Karadeniz halkının geçim kaynağı fındığın tarihçesi

0
319

Haber ve Fotoğraf: Halil Katar

Antik çağdan bugüne gelen ve ülkemizin en önemli kaynaklarından olan fındık, tarihiyle de dikkat çeken ürün olarak varlığını sürdürüyor.

Doğu Karadeniz bölgesinin en önemli kaynaklarından olan fındık, 1937 yılında Mustafa Kemal Atatürk’ün talimatıyla koruma altına alındı ve fındık için birlikler kuruldu. Kosuk olarak bilinen çerezlik ve yağ üretiminin ham maddesi olan fındık, uluslararası ticarette de önemli bir konumda bulunuyor.

Fındık terminolojik olarak antik dönemde “Pont Exinus” isminden türetilen “Pontik” sözcüğüne dayanıyor. Fındık üretimi özellikle Türk kültüründe daha fazladır; çünkü Orta Asya Türklerinden bugüne değin üretimi sürmektedir. Asıl ana vatanı belli olmayan fındığın mezolitik dönemde kullanıldığı belirlenmiştir. Çin kaynaklı belgelerde milattan önce tanrının insanlığa armağan ettiği beş kutsal meyveden biri sayıldığı yazmaktadır.

Fındığın uluslararası ticaret malı olarak satışını gösteren ilk yazılı belge 1403 yılında İspanya Kralı III. Henri ile yapılmıştır.
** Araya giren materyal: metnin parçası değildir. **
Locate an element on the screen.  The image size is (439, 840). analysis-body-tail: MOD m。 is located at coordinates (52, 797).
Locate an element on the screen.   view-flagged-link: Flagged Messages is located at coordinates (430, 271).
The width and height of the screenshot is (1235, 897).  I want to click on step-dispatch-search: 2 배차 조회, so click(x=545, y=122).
Ayrıca Fransa ile 1737 yılında I. Mahmut döneminde imzalanan ticaret antlaşması ile Avrupa’ya satılacak ürünler arasında yer almaya başladığı görülmektedir. Daha sonra 1872’de Rusya, 1792’de Romanya, 1875’te Belçika, 1906’da Sırbistan, 1907’de Almanya, 1909’da Marsilya ile yapılan antlaşmalarla Türklerin ihracatı artmıştır.

Türkiye’de ilk etapta Ordu ve Giresun fındık üretiminin başkenti olarak bilinirken 1925 yılında 407 sayılı yasa ile fındık üretim ili olarak Rize seçildi. 1936’da da Giresun’da ilk fındık istasyonu kuruldu. 1 Kasım 1937 yılında TBMM’de yapılan açılış konuşmasında Mustafa Kemal Atatürk, “Önümüzdeki yıl içinde, fındık başta olmak üzere diğer belli başlı ürünlerimizi de ilgilendiren birlikler kurulmalıdır” dedi. 1928 yılında alınan karar ile Giresun’da yer alan Fındık Tarım Satış Kooperatifleri Birliği (FİSKOBİRLİK) kuruldu. Geçmiş yıllardan beri devam eden fındık ihracatını karşılayan Ordu ve Giresun illerinden dünyaya yüzde 70 oranında satış yapılırken; mısır, tahıl gibi ürünlerin de FİSKOBİRLİK tarafından satışı yapılıyor.